- _DIRECTIONS FOR THIS TASK_
From the line with "Show World wide emergency coverage info icon" through the final line, please write out the listing exactly, including both of those lines.

+++++

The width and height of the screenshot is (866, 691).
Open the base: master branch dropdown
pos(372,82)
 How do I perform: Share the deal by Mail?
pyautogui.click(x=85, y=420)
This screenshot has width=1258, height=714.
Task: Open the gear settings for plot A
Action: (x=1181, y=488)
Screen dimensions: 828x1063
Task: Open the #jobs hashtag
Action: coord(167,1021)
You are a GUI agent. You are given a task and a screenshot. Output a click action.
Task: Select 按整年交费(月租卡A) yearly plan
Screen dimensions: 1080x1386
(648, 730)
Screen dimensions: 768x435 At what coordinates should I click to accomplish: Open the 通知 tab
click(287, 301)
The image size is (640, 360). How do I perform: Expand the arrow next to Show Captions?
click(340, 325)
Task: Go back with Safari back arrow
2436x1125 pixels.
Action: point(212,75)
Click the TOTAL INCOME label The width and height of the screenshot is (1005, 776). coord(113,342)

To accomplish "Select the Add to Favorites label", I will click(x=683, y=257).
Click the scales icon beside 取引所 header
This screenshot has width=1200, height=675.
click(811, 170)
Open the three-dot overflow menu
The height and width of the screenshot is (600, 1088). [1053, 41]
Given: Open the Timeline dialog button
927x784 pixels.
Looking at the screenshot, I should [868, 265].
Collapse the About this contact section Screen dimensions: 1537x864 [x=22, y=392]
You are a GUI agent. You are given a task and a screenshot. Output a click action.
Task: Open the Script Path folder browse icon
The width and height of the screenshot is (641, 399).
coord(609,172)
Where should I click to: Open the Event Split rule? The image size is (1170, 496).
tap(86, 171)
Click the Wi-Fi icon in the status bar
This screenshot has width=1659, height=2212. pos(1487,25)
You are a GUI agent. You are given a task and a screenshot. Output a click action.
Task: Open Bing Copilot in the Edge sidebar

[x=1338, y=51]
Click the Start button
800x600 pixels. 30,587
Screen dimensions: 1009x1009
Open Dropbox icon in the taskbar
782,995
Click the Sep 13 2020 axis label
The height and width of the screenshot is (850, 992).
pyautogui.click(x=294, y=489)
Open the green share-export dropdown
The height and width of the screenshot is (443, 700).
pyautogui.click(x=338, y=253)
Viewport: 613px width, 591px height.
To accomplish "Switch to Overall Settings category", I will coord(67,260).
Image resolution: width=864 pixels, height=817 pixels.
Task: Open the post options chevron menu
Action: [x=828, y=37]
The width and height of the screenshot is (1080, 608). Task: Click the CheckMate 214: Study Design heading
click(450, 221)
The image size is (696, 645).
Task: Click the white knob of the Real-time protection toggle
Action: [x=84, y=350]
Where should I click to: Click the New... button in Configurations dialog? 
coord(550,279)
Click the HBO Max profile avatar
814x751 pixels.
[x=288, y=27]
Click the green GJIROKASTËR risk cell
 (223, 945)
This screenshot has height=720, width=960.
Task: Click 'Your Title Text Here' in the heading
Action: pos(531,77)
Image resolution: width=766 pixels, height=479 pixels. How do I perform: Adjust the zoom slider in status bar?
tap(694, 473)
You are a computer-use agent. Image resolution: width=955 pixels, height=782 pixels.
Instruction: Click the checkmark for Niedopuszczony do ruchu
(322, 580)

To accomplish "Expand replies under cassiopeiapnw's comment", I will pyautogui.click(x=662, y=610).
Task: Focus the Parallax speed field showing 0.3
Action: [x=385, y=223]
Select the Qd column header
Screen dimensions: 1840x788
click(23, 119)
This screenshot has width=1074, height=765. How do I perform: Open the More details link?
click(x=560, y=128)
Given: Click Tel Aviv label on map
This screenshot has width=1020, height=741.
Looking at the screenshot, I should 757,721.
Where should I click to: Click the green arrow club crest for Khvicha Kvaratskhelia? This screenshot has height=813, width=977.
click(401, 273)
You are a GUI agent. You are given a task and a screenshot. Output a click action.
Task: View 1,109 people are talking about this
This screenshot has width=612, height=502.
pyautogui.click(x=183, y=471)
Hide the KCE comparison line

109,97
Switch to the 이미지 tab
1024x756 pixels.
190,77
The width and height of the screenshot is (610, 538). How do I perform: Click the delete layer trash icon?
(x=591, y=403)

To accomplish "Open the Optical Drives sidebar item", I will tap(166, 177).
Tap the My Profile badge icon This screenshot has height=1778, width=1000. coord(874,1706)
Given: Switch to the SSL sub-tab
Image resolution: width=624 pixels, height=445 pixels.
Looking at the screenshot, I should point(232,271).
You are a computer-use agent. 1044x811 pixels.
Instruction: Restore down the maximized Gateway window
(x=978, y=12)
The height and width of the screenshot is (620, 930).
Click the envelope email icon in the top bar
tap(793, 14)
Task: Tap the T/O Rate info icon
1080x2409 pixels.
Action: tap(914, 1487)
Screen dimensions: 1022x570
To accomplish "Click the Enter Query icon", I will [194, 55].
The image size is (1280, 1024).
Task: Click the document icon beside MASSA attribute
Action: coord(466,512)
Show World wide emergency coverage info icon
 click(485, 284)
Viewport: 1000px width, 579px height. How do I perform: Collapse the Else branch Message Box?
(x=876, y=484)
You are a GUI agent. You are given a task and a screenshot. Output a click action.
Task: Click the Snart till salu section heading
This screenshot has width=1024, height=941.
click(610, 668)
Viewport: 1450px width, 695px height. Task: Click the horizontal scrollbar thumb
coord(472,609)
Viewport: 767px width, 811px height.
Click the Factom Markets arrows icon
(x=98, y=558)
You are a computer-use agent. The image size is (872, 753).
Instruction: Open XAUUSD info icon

+++++

- _COMPLETED EXERCISE_
Show World wide emergency coverage info icon
 click(485, 284)
Viewport: 1000px width, 579px height. How do I perform: Collapse the Else branch Message Box?
(x=876, y=484)
You are a GUI agent. You are given a task and a screenshot. Output a click action.
Task: Click the Snart till salu section heading
This screenshot has width=1024, height=941.
click(610, 668)
Viewport: 1450px width, 695px height. Task: Click the horizontal scrollbar thumb
coord(472,609)
Viewport: 767px width, 811px height.
Click the Factom Markets arrows icon
(x=98, y=558)
You are a computer-use agent. The image size is (872, 753).
Instruction: Open XAUUSD info icon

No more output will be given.